**TASK DIRECTIONS:**
State how many lines of the records contain the string "Open", giving only the number.

Element and text location data:
================================

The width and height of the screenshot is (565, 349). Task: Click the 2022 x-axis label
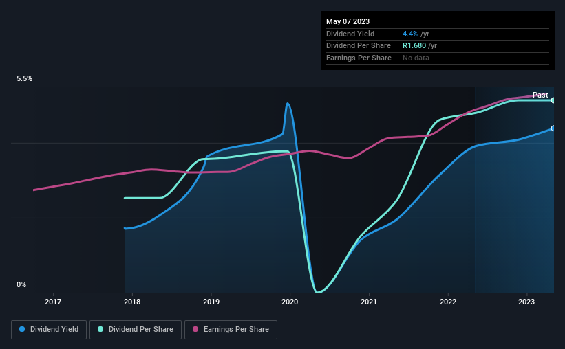448,302
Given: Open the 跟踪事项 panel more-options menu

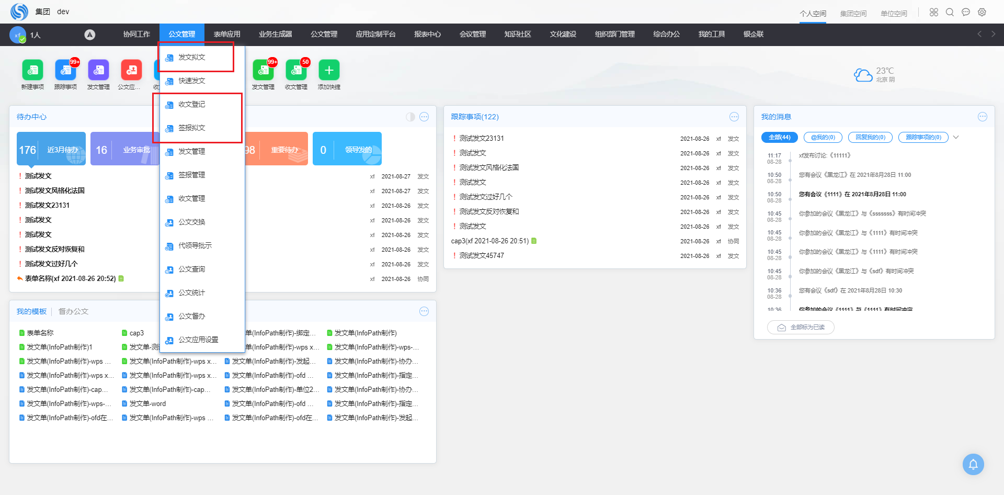Looking at the screenshot, I should tap(734, 117).
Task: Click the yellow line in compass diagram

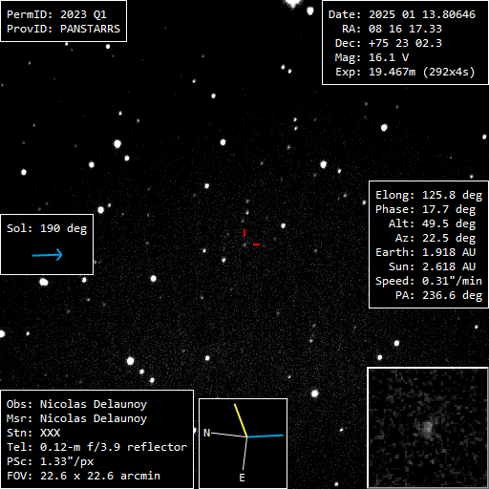Action: (x=241, y=420)

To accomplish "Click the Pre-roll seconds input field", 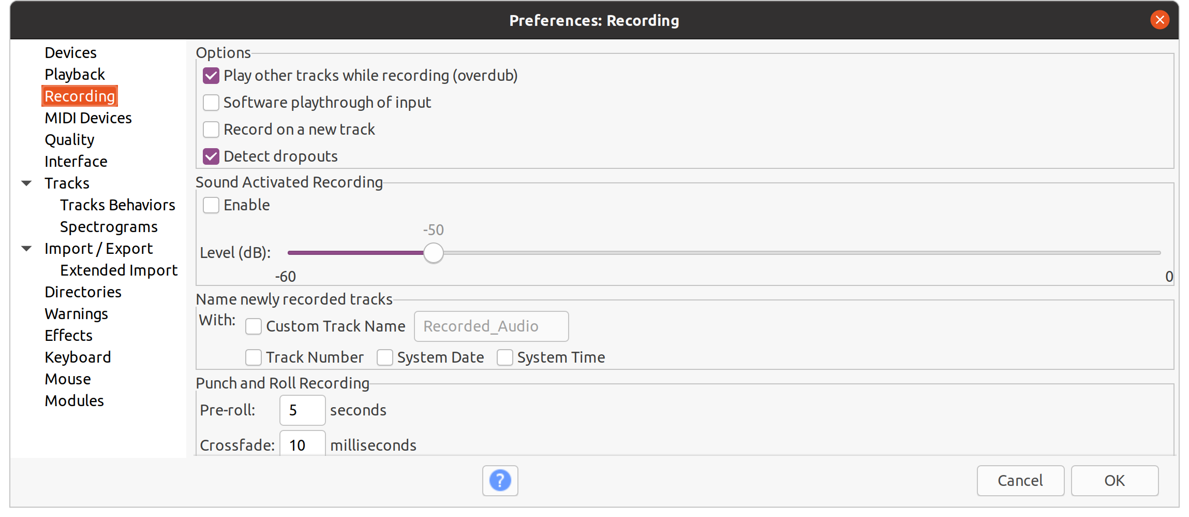I will coord(302,410).
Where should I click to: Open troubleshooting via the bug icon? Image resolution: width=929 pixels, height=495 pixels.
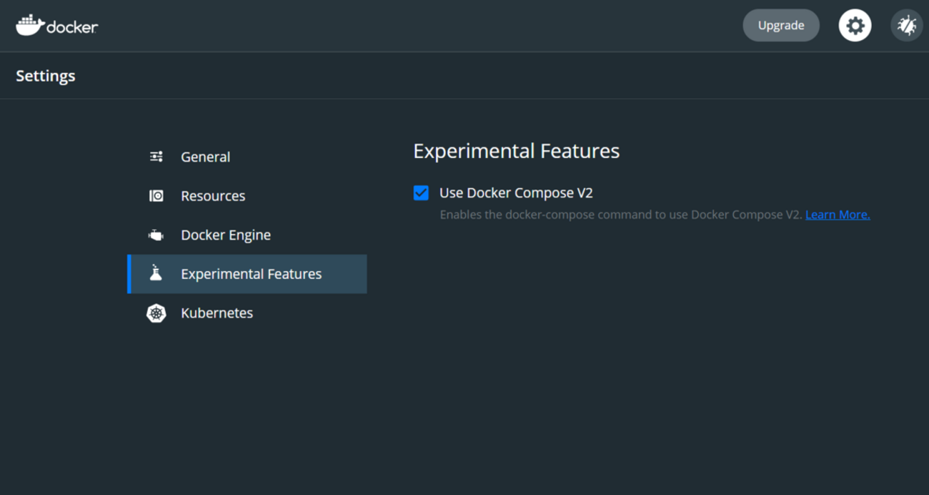coord(906,26)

================================

**COMPLETED TASK:**
2